At the end of every summer, high above the Arctic Circle and outside a small Alaskan Native village on the edge of the continent, large polar bears gather to feed on whale carcasses left behind by hunters and wait out the frigid ocean freeze.
The spectacle once brought more than 1,000 tourists each year to Kaktovik, the only inhabited area of the Arctic National Wildlife Refuge, a phenomenon sometimes referred to as “last chance tourism,” a chance to see amazing sights and creatures before climate change wipes them out.
Polar bear tourism in Kaktovik has all but ended due to the COVID-19 pandemic and a federal order canceling bear-viewing boat tours, amid concerns that the small village is being taken over by outsiders.
But Kaktovik leaders now hope to revive the village, saying it could be worth millions of dollars to the local economy and provide another source of income for residents if the village can set guidelines to protect its way of life and the bears themselves.
“There are definitely benefits for tourism,” said Charles Lampe, president of Kaktovik Inupiat, which owns 144 square miles of land. “The problem is we can’t operate like we used to.”


Visitors overwhelm a small village
Back in the early 1980s, in Kaktovik anyone with a boat and knowledge of the waters could take a few tourists out to watch bears waddling across the flat, treeless fenced islands just off the coast or tearing the ribs of bowhead whales left behind by subsistence hunters.
Tourism to Kaktovik has skyrocketed since federal authorities listed polar bears as an endangered species in 2008. Rapid warming in the Arctic is melting the sea ice that bears use to hunt seals, and scientists say most polar bears could become extinct by the end of the century.
As visitation soared, the federal government imposed regulations requiring tour operators to be licensed and insured, which began to lock locals out of the industry, Lampe said. Major businesses from outside the town moved in, and soon Kaktovik, a village of about 250 people, began to attract large numbers of tourists during the six-week observation season.
The town’s two hotels and restaurants lost some business as major travel companies began sending tourists from Fairbanks and Anchorage for day trips. Local residents complained that tourists stared at them or walked through their gardens.
Low capacity on planes was a problem, with tourists and residents sometimes scrambling to catch flights to and from big cities for medical appointments, and those stranded in cities forced to secure expensive hotel rooms for the night.

Renewal of polar bear tourism with changes
When the pandemic hit, Kaktovic suspended visits. And in 2021, the federal government, which manages polar bears, canceled boat tours, largely because of concerns that tourists were influencing the bears’ behavior and cluttering the town.
Alaska Native leaders are currently in talks with the U.S. Fish and Wildlife Service to address these concerns and revitalize the industry as early as 2027. Officials told The Associated Press in a statement that they are working with Kaktovik “to ensure that any future opportunities are managed in a manner that prioritizes visitor safety, resource protection, and community input.”
Among the changes Kaktovik leaders want to see is limiting the amount of time boats can stay in the water near the bears. Lampe said that if it takes too long, the bears will become accustomed to humans, creating a dangerous situation if the bears wander into towns in search of food.
At the height of the tourism boom, it became more difficult to chase bears out of town, even when the town’s bear patrols shot them with non-lethal bullets. Lampe said patrols had to kill about three or four bears a year, compared to about one bear a year before the boom.
“Our safety was at risk,” Lampe said.
In 2023, a 24-year-old woman and her 1-year-old son were killed in a polar bear attack in Wales, in far western Alaska. It has been almost 30 years since a polar bear was killed in an attack in Alaska, the only polar bear habitat in the United States.
Since boat tours in Kaktovik were canceled, the bears have become afraid of humans again, Lampe said.

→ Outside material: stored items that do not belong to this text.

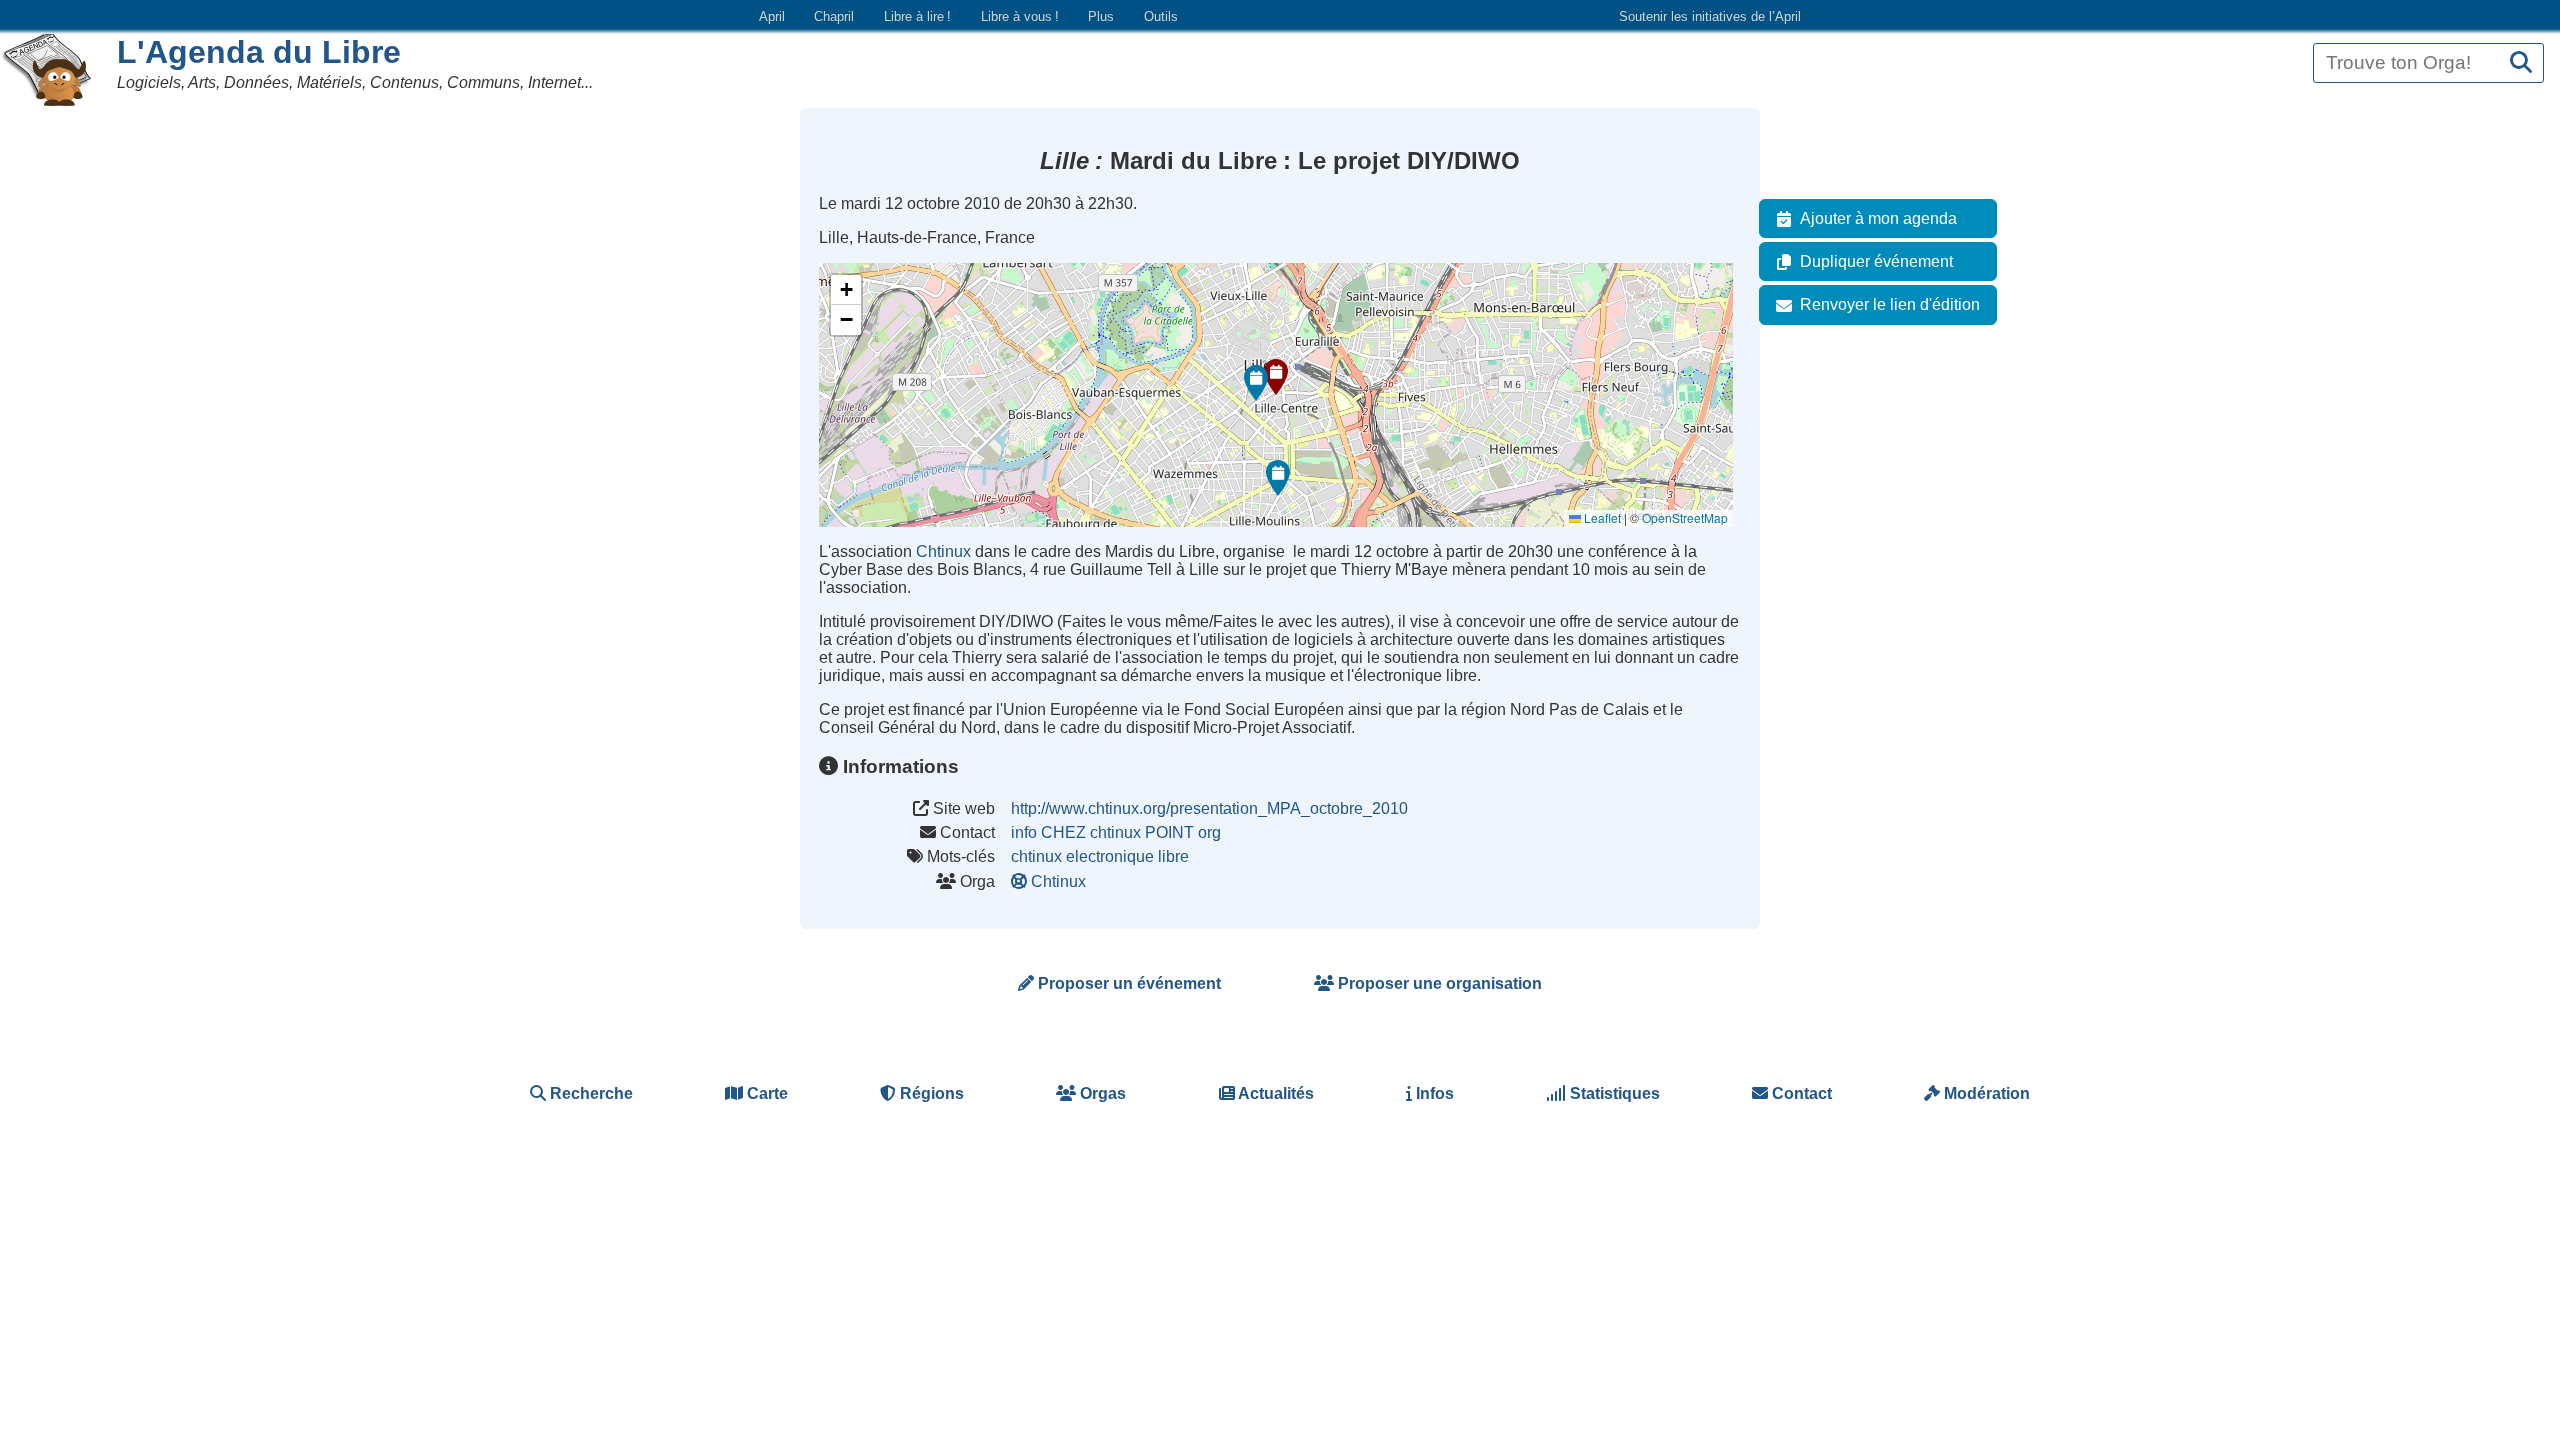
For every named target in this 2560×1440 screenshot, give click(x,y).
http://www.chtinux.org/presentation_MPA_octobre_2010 (1209, 808)
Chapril (834, 16)
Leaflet (1601, 517)
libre (1173, 856)
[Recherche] (2521, 63)
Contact (1800, 1093)
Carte (765, 1093)
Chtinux (943, 551)
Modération (1985, 1093)
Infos (1433, 1093)
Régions (930, 1093)
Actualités (1274, 1093)
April (772, 16)
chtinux (1036, 856)
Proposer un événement (1127, 983)
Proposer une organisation (1438, 983)
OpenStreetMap (1685, 517)
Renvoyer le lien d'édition (1890, 304)
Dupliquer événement (1876, 261)
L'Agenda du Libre (259, 52)
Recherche (589, 1093)
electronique (1110, 856)
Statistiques (1613, 1093)
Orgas (1101, 1093)
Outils (1161, 16)
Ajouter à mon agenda (1878, 218)
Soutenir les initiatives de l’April (1710, 16)
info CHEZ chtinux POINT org (1116, 832)
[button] (1276, 377)
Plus (1101, 16)
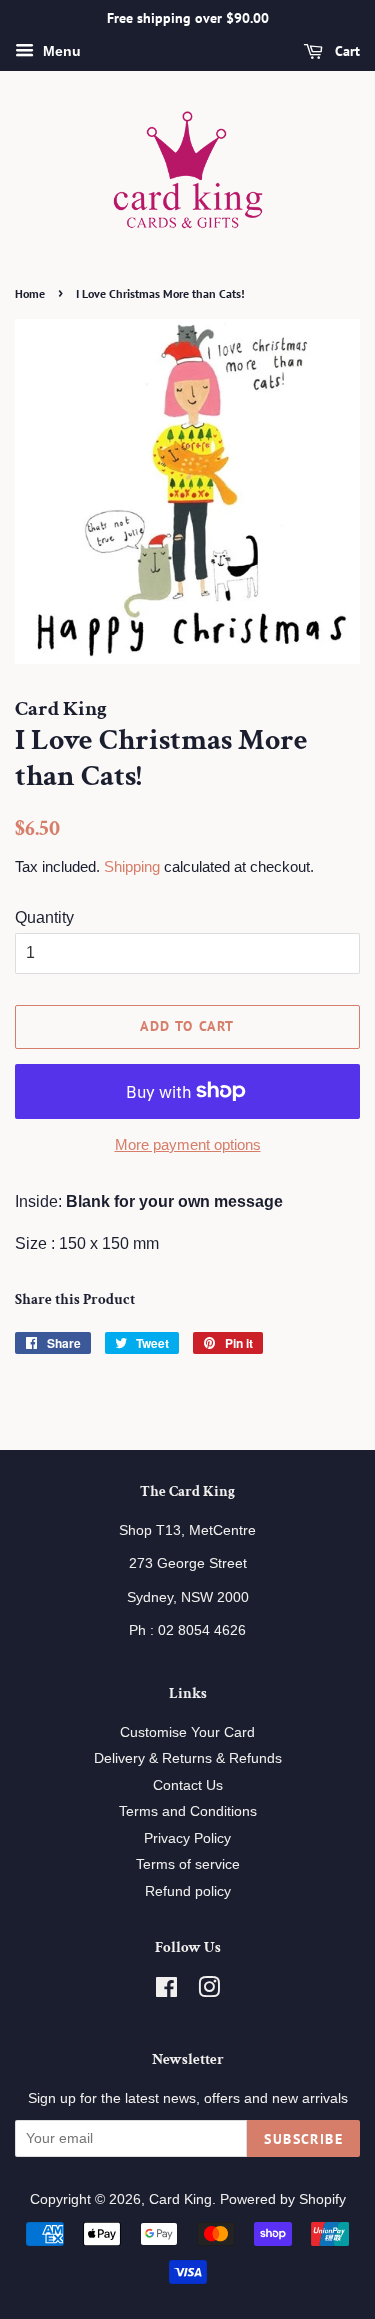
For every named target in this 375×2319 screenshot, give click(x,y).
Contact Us (188, 1785)
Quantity (44, 917)
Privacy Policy (187, 1838)
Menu (60, 51)
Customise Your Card (187, 1732)
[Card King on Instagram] (209, 1991)
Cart (345, 51)
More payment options (188, 1144)
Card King (180, 2199)
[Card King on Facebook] (166, 1991)
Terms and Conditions (188, 1811)
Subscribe (303, 2139)
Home (30, 293)
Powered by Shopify (283, 2199)
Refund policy (188, 1891)
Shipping (132, 866)
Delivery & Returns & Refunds (188, 1758)
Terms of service (188, 1864)
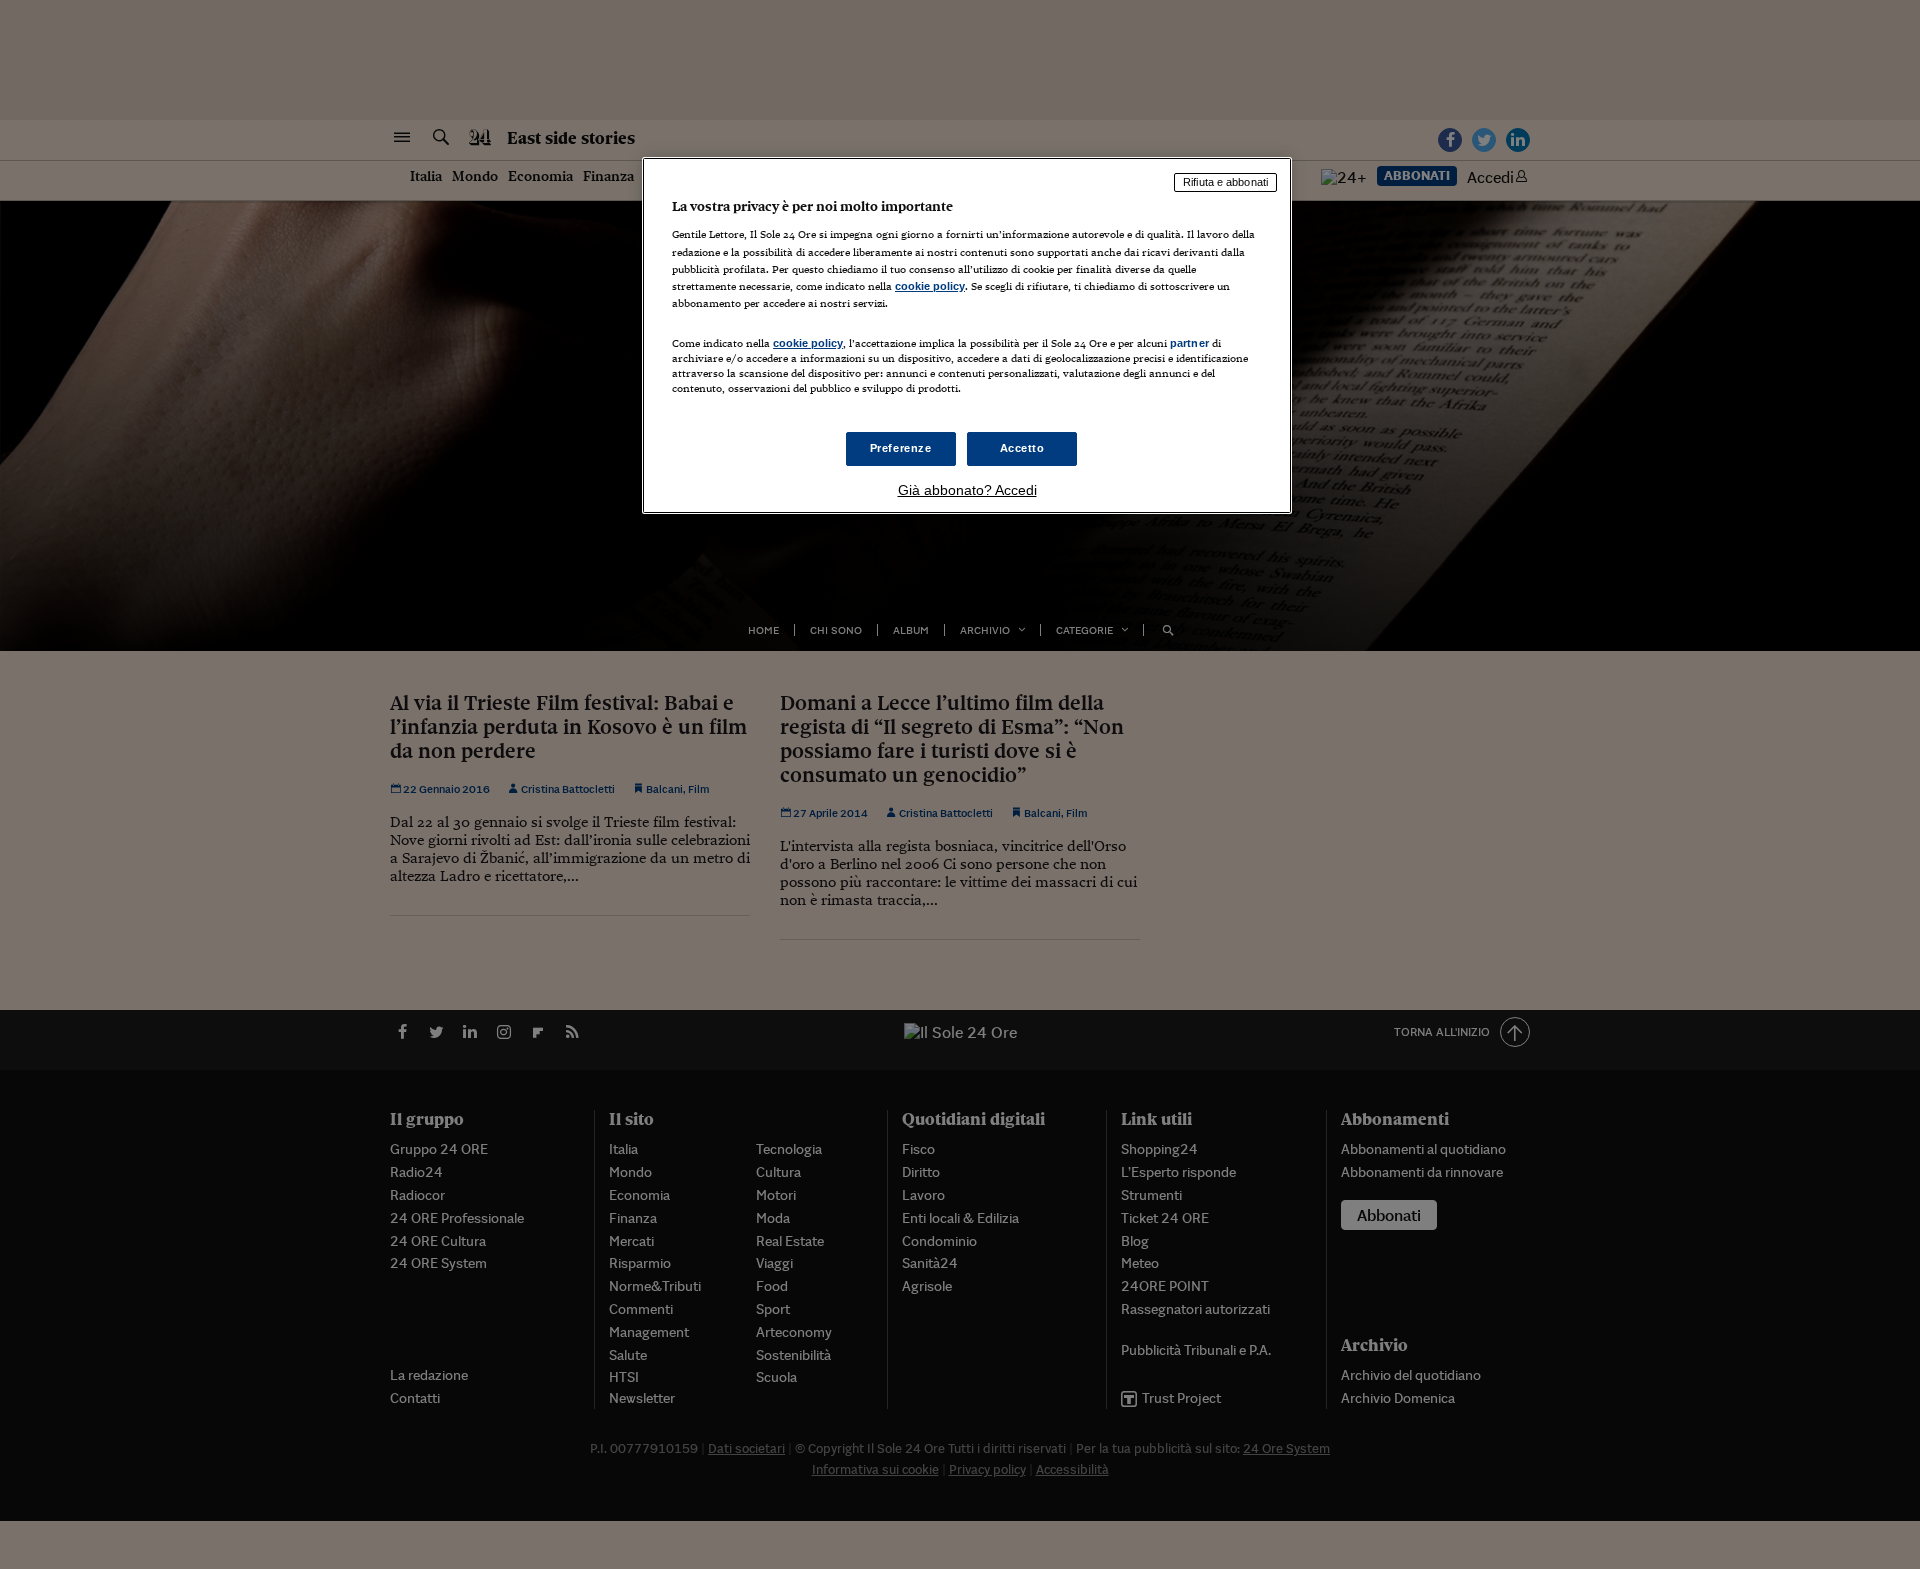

Encouraging respectful visits to the Arctic
Polar bear tourism coincides with Kaktovik’s subsistence whaling season. Once the crew brings the whale ashore, it is usually butchered on a nearby beach. Although the community encourages visitors to watch and help, some people record or take photos without permission, which is disrespectful, Lampe said.
Shelley Rupert, CEO of the American Indian Tourism Association, suggested marketing Kaktovik itself as a two- or three-day experience.
Indigenous communities ready to welcome tourists “hope that they will come and be educated and leave with a deeper understanding of our people, our way of life and our culture,” she said.
When Australians Roger and Sonia McCartich visited Kaktovik in September 2019, they were looking for the best place on earth to see polar bears in the wild. They spent several days in the village, taking walking tours led by elders and purchasing souvenirs made by local artists, including hoodies featuring polar bears.
For Sydney-based professional wildlife photographer Roger McCartich, the highlight was a boat trip to see bears roaming and immersing themselves in the barrier islands. The bears paid no attention to them.
“It’s about as good as it gets,” he said.